ZFS is one of the most advanced filesystems, and now it can be used natively on Linux. One drawback is that native ZFS encryption is not available, but this article shows how use Linux's disk encryption to install Ubuntu onto an encrypted disk with ZFS.

The ZFS filesystem [1] was developed by Sun Microsystems and released as open source to the public in November 2005 as part of OpenSolaris. Then, as now, it offers features not found in other filesystems. One of the main design aims was to make it as robust and reliable as possible. ZFS stores not only the data but also cryptographic checksums of the data, which allow it to identify data that has been altered because of bit-rot, power failures, or people playing with magnets. Today, after years of development, improvements, and additional features, there is hardly anything ZFS does not do.

Although many features, such as support for various RAID modes, hot-swapping of disks and very large limits on data size, number of files and similar attributes, are geared toward the enterprise user, plenty of others will be of interest to home users. For example, ZFS supports transparent compression, with a choice of different compression algorithms and levels. Data can be de-duplicated automatically, making all those backup copies less space-consuming. Speaking of backups, ZFS supports block-level snapshots that only consume space when files actually change as well as the ability to send and receive those snapshots as filesystem streams over the network. Anybody who has had to run rsync on large numbers of files will appreciate the performance improvement that this brings.
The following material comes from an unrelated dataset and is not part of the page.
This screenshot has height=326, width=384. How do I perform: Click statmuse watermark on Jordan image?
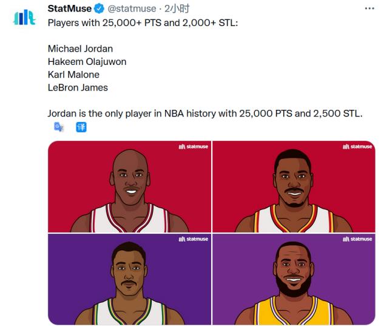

Although ZFS has been the main filesystem on OpenSolaris since 2005 and has been fully supported on FreeBSD and other BSDs for several years, its adoption by the Linux community [2] has been somewhat slower, not because of lack of enthusiasm, but rather because of legal issues. ZFS was released under the Common Development and Distribution License (CDDL). This license is not compatible with the GPL, meaning that ZFS cannot be bundled with the Linux kernel. One way around this restriction was to implement ZFS support through a Filesystem in Userspace (FUSE) module.This approach comes with a number of limitations, most notably, a significant performance penalty is incurred for running through FUSE, and ZFS cannot be used as a root filesystem.